When designing the dish garden, keep in mind that plants in groups of odd numbers (three, five, etc.) are often perceived as more aesthetically pleasing. Many people choose to make dish gardens similar to floral arrangements (Figure 1), with a “thriller” (tall plant in the middle), a “filler” (bushy plants that fill voids in the pot) and a “spiller” (trailing plants that hang over the side). Others like to use plants to make miniature scenes, complete with miniature hardscaping or figurines, to portray fairy gardens, jungle environments, or model parks. Dish gardens give free rein to creativity once the basic plant needs are met.
Figure 1. Examples of the concepts of thriller, filler and spiller.

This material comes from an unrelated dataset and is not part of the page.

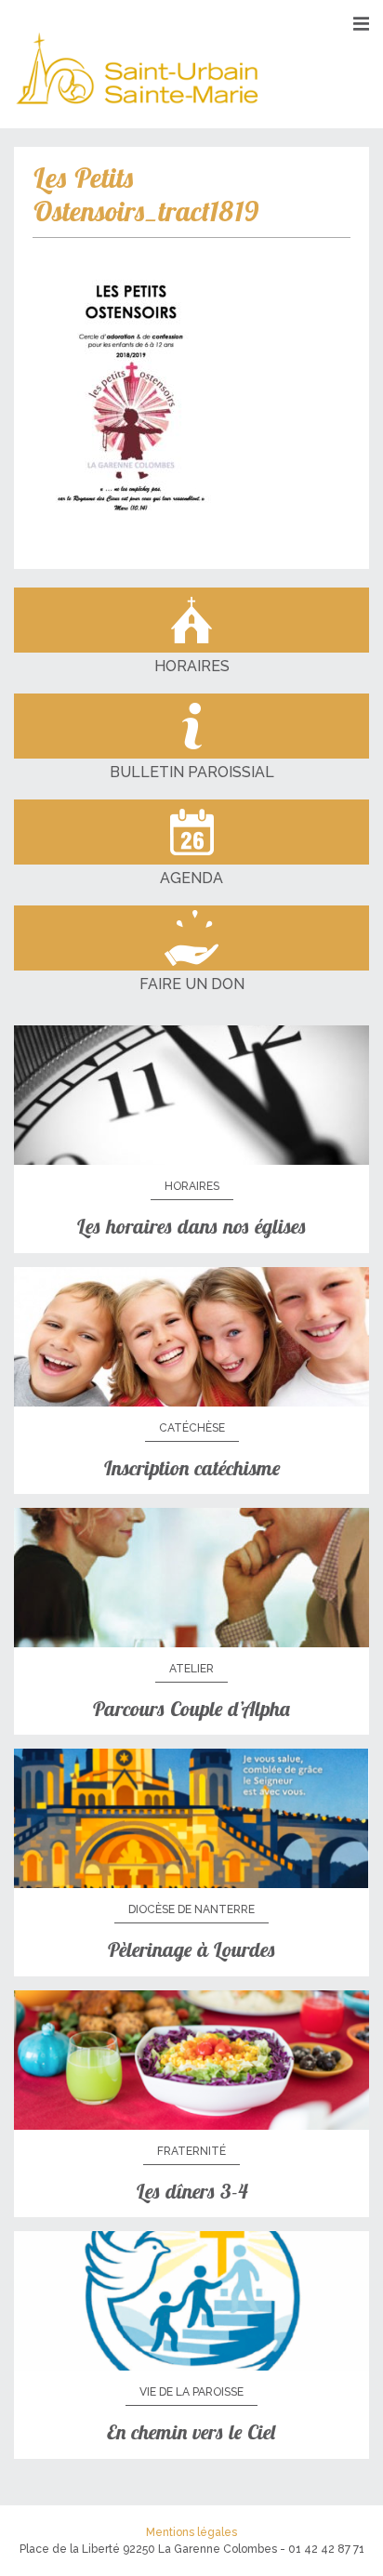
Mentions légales (191, 2532)
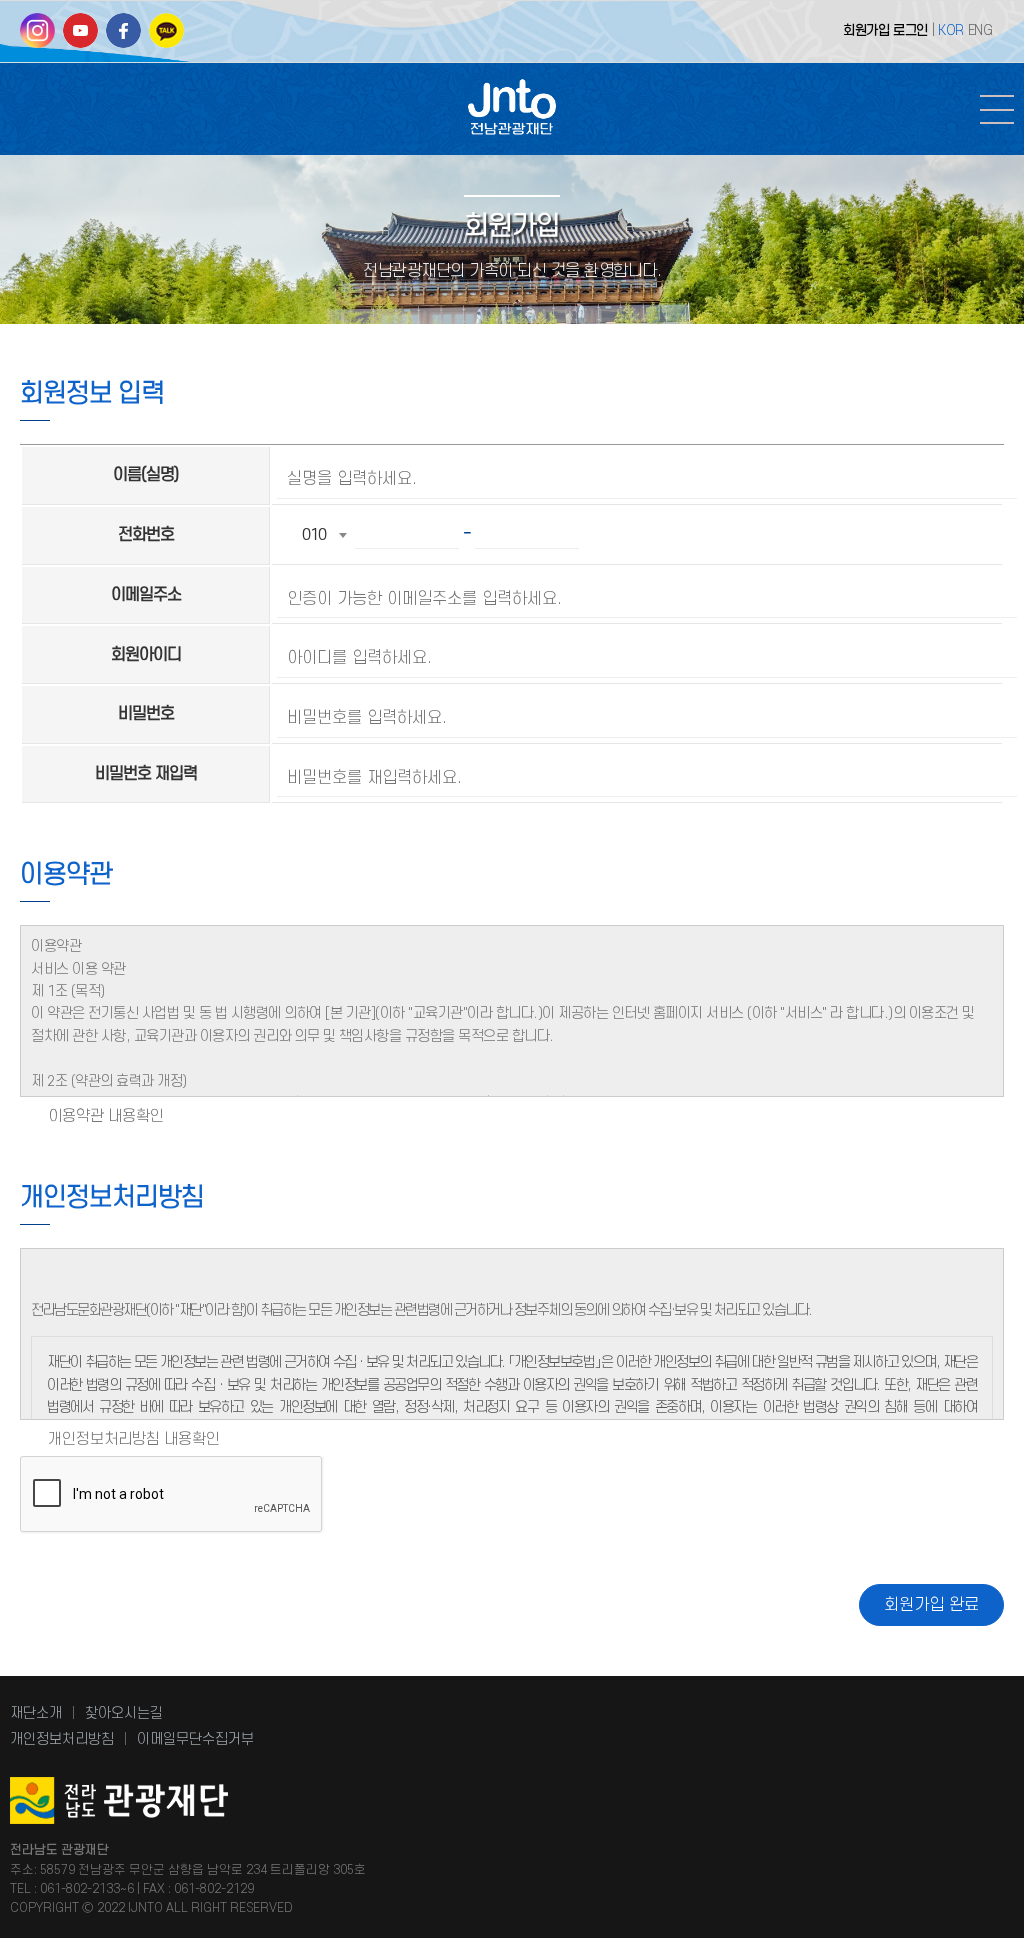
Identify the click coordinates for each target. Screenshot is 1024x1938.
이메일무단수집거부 (195, 1739)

When transplanting from nursery pots to a container, it is important to remove the plant properly to prevent damage to the roots of the plant (Figure 2). Place your hand over the top of the pot, putting half of your fingers on one side of the plant and half on the other side of the plant (making a “v” shape). Turn the pot upside-down and squeeze the edges of the pot. The plant should slide out on its own. Never pull the plant out of the pot; the roots could break.
Figure 2. Correct method of removing a plant from a pot. (Graphic courtesy of National Gardening Association).
To plant in a container, fill the container part way with potting media, so transplants will have their roots on top of the media, with room for downward growth. After arranging the plants, fill the container with potting media so that the plants have media to the same level as they did in their original pots. Burying the crown of a plant can lead to rot; planting too shallow will dry out the roots. When filling the container with media, be aware that settling will occur after watering. Tamp the potting media around the plants, but do not compress the mix so much that air pockets are removed. Leave some room between the top of the media and the top of the container, so media and water stay in the dish garden when watering.
Feel free to add items to your dish garden to create a fun display; be careful not to overdo it. The plants are the real stars of the dish garden!